I have put together a database of high-yield, closed-end funds. My criteria were a distribution yield of 6% or greater and at least $250 million of assets. There is some flexibility in the criteria to include interesting funds not quite up to the standards. The list consists of 102 CEFs which I have divided into 12 sub-sectors.
I use spreadsheets to determine fund returns for the various time periods. The returns are calculated from the Yahoo Finance adjusted share prices and from the day I open up the spreadsheet. For example, today -- August 9 -- the one year returns were calculated since August 10, 2011. Individual fund data pulled from CEFConnect.com.
Underachievers List and Discussion
Duff & Phelps Global Utility Income Fund Inc (DPG) provided a total return of 3.1% over the last year, about 4% below the fund's dividend yield.

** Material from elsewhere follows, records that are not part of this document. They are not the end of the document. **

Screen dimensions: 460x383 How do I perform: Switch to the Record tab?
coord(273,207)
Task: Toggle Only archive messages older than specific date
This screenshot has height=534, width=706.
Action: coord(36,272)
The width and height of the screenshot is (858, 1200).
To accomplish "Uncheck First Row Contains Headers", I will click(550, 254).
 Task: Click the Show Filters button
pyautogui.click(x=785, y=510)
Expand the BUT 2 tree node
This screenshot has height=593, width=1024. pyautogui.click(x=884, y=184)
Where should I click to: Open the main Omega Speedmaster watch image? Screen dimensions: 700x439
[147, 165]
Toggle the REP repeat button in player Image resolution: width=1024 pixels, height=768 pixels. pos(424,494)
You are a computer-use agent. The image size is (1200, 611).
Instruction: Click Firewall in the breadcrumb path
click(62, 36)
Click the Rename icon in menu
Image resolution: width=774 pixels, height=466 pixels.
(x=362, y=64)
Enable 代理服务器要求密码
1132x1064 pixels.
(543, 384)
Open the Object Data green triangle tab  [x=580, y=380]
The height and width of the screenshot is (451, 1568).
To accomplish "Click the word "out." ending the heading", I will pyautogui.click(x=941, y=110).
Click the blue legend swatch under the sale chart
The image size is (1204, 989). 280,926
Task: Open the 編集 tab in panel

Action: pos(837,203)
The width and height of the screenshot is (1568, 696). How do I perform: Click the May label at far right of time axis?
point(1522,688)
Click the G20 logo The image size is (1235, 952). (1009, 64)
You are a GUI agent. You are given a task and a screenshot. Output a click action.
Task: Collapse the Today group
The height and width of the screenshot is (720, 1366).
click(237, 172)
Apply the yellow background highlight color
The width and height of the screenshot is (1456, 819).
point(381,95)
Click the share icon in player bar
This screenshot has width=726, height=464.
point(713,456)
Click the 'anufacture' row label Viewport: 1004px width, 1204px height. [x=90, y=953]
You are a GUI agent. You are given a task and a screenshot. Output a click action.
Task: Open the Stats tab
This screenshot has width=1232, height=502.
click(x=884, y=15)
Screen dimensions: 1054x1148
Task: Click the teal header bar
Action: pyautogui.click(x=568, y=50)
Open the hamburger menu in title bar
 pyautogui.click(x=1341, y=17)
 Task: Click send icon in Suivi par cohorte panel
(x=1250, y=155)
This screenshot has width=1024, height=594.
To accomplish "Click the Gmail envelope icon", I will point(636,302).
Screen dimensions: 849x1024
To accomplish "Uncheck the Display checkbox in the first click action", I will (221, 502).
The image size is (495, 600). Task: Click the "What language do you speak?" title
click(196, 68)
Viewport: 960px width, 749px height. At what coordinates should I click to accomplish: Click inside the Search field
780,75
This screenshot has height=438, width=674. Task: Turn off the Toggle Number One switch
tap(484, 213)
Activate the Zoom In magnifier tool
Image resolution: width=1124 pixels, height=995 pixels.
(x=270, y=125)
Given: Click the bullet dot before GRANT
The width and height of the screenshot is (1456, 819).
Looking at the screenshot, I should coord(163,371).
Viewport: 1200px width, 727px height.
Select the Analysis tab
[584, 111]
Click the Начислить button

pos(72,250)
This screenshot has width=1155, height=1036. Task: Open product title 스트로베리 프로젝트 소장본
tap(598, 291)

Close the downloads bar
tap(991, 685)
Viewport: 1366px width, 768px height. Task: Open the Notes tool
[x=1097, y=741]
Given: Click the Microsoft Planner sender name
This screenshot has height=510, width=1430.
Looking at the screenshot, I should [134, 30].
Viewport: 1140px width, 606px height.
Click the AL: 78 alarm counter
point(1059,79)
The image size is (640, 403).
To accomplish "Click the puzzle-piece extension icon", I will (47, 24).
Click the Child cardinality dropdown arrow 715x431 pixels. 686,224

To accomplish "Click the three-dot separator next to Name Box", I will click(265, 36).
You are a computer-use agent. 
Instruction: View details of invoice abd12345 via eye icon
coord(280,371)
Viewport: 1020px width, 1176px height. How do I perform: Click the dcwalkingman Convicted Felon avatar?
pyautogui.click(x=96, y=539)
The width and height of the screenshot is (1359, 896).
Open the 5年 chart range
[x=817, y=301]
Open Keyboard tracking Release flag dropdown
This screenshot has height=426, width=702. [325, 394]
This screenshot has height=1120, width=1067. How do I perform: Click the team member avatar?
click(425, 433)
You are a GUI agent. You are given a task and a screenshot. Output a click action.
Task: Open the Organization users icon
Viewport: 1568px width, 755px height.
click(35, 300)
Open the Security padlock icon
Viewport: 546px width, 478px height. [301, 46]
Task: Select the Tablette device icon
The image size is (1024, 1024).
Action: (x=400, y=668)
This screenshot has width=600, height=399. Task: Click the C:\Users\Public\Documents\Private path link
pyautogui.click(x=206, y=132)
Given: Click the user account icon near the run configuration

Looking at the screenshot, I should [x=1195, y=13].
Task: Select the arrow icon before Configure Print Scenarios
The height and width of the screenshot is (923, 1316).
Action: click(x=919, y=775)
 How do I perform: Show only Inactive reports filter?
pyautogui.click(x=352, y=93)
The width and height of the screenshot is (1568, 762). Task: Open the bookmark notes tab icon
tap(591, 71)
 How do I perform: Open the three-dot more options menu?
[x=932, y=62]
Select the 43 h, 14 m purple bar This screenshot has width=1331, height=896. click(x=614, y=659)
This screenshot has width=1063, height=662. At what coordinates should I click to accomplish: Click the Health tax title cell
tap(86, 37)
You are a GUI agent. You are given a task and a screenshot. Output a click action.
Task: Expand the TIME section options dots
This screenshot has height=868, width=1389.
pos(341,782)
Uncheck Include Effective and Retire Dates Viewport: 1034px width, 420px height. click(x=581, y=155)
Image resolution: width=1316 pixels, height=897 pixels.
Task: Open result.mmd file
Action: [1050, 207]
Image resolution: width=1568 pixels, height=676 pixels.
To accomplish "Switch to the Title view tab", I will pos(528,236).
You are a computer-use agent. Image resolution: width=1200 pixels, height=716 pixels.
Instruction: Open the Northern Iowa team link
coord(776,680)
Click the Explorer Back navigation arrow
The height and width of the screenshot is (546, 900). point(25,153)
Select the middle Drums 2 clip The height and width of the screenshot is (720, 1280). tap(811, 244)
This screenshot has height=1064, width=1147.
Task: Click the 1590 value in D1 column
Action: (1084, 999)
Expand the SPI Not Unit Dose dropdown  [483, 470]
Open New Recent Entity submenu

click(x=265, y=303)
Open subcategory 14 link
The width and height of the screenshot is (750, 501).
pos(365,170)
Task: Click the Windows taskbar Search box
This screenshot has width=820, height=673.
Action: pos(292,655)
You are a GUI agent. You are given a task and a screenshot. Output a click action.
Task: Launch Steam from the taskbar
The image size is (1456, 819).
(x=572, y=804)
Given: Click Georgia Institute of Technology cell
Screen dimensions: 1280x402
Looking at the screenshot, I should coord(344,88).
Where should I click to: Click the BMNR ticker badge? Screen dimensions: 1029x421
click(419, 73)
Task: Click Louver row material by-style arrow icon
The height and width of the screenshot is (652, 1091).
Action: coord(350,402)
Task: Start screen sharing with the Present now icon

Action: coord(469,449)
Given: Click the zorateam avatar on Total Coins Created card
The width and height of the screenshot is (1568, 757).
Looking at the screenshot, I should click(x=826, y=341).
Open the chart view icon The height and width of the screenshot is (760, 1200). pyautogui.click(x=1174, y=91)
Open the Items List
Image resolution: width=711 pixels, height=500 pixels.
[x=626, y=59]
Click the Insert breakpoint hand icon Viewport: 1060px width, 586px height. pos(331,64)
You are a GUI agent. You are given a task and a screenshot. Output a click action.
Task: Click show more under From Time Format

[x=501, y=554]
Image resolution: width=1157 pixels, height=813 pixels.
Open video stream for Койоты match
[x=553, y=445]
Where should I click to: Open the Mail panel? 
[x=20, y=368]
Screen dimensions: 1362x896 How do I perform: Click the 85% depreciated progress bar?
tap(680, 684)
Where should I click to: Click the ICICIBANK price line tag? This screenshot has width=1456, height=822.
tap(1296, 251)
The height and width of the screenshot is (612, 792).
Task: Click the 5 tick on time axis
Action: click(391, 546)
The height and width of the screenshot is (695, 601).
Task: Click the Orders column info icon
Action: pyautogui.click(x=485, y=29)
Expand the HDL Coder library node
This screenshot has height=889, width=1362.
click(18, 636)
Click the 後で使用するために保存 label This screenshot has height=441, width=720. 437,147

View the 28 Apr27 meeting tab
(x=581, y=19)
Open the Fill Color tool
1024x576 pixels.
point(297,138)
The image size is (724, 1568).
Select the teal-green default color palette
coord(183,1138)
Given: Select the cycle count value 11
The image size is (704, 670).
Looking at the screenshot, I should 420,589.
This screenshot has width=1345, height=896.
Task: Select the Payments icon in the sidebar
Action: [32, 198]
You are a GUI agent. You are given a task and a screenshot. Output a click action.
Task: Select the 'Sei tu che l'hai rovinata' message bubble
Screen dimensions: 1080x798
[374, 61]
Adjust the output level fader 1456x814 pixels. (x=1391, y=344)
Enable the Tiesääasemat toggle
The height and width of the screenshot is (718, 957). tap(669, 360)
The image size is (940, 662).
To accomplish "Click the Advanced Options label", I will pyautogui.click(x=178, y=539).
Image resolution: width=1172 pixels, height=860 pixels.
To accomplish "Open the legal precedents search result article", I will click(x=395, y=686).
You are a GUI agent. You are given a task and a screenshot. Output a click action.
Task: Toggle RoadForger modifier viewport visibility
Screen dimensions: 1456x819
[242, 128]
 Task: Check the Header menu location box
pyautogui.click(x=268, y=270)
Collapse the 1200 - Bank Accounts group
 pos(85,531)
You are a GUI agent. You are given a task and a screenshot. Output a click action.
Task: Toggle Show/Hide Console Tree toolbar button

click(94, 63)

The other four funds in the Utilities category produced returns from 18.5% to 44%. DPG currently trades at a 2% premium to NAV.
Western Asset/Claymore Inflation-Linked Opportunities & Income Fund (WIW) and Western Asset/Claymore Inflation-Linked Securities & Income Fund (WIA) have under-performed in the Investment Grade Bonds category. The two funds posted one-year returns of 6.6% and 4.1% respectively compared 14% to 22% returns for the other funds in the category. The lower performance is probably due to the investment objectives of these two funds in relation to the bond market conditions for the last year. Both funds are trading at a 10% discount to NAV.
Dreyfus High Yield Strategies Fund (DHF) Returns for high-yield bond CEF's sizzled over the last year, with the rest of the funds in the category producing returns of 26% to 38%. The 16.4% one-year return plus the 19% premium to NAV share price put this Dreyfus fund in the underachiever camp.
Alpine Total Dynamic Dividend Fund (AOD): total return: +2.8% and Nuveen Global Value Opportunities Fund (JGV) loss of 5.6%. These Foreign Equity funds were at the bottom of the pack of the worst overall CEF sector. The other eight funds in the sector posted returns from 11% to 23%. JGV was one of just three funds open for a full year with a negative return.
Blackrock Resources & Commodities Strategy Trust (BCX) posted a total return of 0.34% over the last year, with the 10% dividend rate just covering the 9% share price drop. The Gabelli Global Gold, Natural Resources & Income Trust (GGN) put up a negative 5.3% total return for the last year in spite of a 12% distribution yield. These two Equity Sector specific CEF's were at the bottom of the largest category - Equity Sector - of funds where 14 of the 24 funds put up gains of 14% to 51% for the year. The remaining funds in the group produced returns in the high single to low double-digit range.
ING Risk Managed Natural Resources Fund (IRR) is listed in the Covered Call Equity category, but the fund has performed more in line with the natural resources focused funds listed above. IRR is down 5.2% for the last year. This fund proves the point that a covered call strategy is not enough to overcome a down market. IRR has one of the highest dividend yields on the list at a 12% distribution rate. The fund currently trades at a 6% discount to NAV.
The point of this list of doghouse closed-end funds is that when the majority of investments in a class are doing well, not many things feel worse than owning a laggard. The median return for high-yield CEFs was 20% for the last year. Investors who own the funds discussed here may not be aware that their investments severely under-performed their peers and some re-evaluation of the investment potential of certain funds could be a good idea.
Some investors may look for under-performers to revert to the mean. I think that funds which don't make money in the good years are going to have even more trouble when things get tougher. Of course, sector specific funds are dependent on sector results. Which is another reason to stick with broad-based funds if you are trying to pull some nice yields and a portion of capital gains out of your closed-end fund investments.